India Features

Exit Pahlaj Nihalani, Enter Prasoon Joshi: Here’s What The CBFC Really Needs To Do

Prasoon, CBFC, Shyam Benegal

The Central Board of Film Certification – CBFC – is changing.


Pahlaj Nihalani, one of its most controversial chiefs, has been replaced. Prasoon Joshi, chairman of advertising agency McCann Worldgroup Asia Pacific, writer and lyricist has been asked to fill in. He says he will respect the film industry. Some filmmakers believe Joshi will be more approachable and liberal than his predecessors, while one filmmaker believes that things may be more of the same till fundamentally the system is overhauled.

Along with Joshi, comes a new board. Vidya Balan, Gautami Tadimalla, Narendra Kohli, Naresh Chandra Lal, Neil Herbert Nongkynrih, Vivek Agnihotri, Waman Kendre, TS Nagabharana, Ramesh Patange, Vani Tripati Tikoo, Jeevitha Rajasekhar, and Mihir Bhuta are the filmmakers, professionals, and experts who constitute the new board.

Together, they will sit in judgement over the films, and determine what the public can or cannot see. Or hear.

However, a new chief and a new board will not really streamline the film certification process in India. Ultimately, each one of the members of the board, and Joshi, will be governed by, and limited by the Cinematograph Act of 1952. The Act defines what cinema and motion pictures can be/will be in India, and also provides rules and regulations, and strict parameters for what is not acceptable.

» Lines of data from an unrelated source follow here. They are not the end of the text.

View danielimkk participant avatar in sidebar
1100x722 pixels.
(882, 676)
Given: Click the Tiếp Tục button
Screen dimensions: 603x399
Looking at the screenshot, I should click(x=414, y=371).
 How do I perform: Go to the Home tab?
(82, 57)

Although Nihalani, during his tenure as the CBFC chief, exceeded his mandate, but was still operating within the confines of the Cinematograph Act. In many ways, he followed the Act both in spirit and in letter – earning the ire of filmmakers. Nihalani was a self-declared fan of the ruling party – BJP, and took on their agenda of a vice-free, cultural, traditional, “sanskari” value promoting society as his own. Initially, the love and respect seemed to be mutual, but soon, his almost-daily headline-making decisions embarrassed the government and out he had to go.

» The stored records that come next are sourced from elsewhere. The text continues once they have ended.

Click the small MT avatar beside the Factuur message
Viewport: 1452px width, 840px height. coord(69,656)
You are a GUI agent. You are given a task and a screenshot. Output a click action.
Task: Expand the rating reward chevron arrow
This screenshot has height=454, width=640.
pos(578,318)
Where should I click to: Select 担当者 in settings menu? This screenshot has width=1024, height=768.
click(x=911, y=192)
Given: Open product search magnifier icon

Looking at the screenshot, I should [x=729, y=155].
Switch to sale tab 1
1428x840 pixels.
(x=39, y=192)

But, large-scale, systemic changes need to also happen.

For one, the CBFC needs to decentralise its certification and censorship decisions. Scroll reports that during Nihalani’s tenure, almost every file, film, was being judged by the central office in Mumbai. Earlier, during the theatre strike, the Tamil film industry had made a similar demand, and asked that the certification process for regional films at least, be decentralised.

The other big issue that the CBFC, and its parent ministry – Information and Broadcasting, will need to address is the one about freedom of expression and creative pursuit. Every party in power has seen it fit to impose its own cultural values on the CBFC, which in turn has put pressure on the filmmakers to toe-the-line. Cuts, mutes, and large-scale editing have been part of the course for filmmakers. However, it is under this present regime that things have come to a boil.

Cue, the Shyam Benegal Committee.


Set up in 2016, by the I&B ministry, the Shyam Benegal committee was asked to reform the Cinematograph Act, and overhaul the certification and censorship process in India. Headed by the veteran filmmaker, the committee comprises film professionals, experts at law, and bureaucrats and ministers in the government. Kamal Haasan, Bhawana Somaaya, Nina Lath Gupta – the MD of the NFDC, Rakeysh Om Prakash Mehra, Piyush Pandey, Goutam Ghose, and K Sanjay Murthy. Rajyavardhan Rathore, a Minister of State, is also in the committee.

The committee presented a partial report in April 2016, and a final report in October 2016. And then, silence. Among the committee’s recommendation was to do away with the censorship – cuts/mutes, and have a more streamlined set of categories. The Benegal committee pitched for a “Adult With Caution” category, and recommended a U, UA – UA+12, UA+15, A certificates. Further, the committee had said that the board’s role must be to guide and ensure the rules of the Cinematograph Act are followed, and therefore recommended limiting the size and membership of the board.


(For a more detailed list of recommendations, read our report: No Cuts, More Categories)

After nearly 10 months of no response, the I&B Ministry finally decided to take up the committee’s report. Rajyavardhan Rathore had invited filmmakers from around the country to a large meeting in which the recommendations will be discussed. But that was in June, and nothing has come out of it since.

While Nihalani’s exit may be brief respite, the film industry will need to gear up for a much more important, and far-reaching fight now. It will need to push the ministry and the newly constituted CBFC under Joshi, to take a good, hard look at the idea of censorship itself.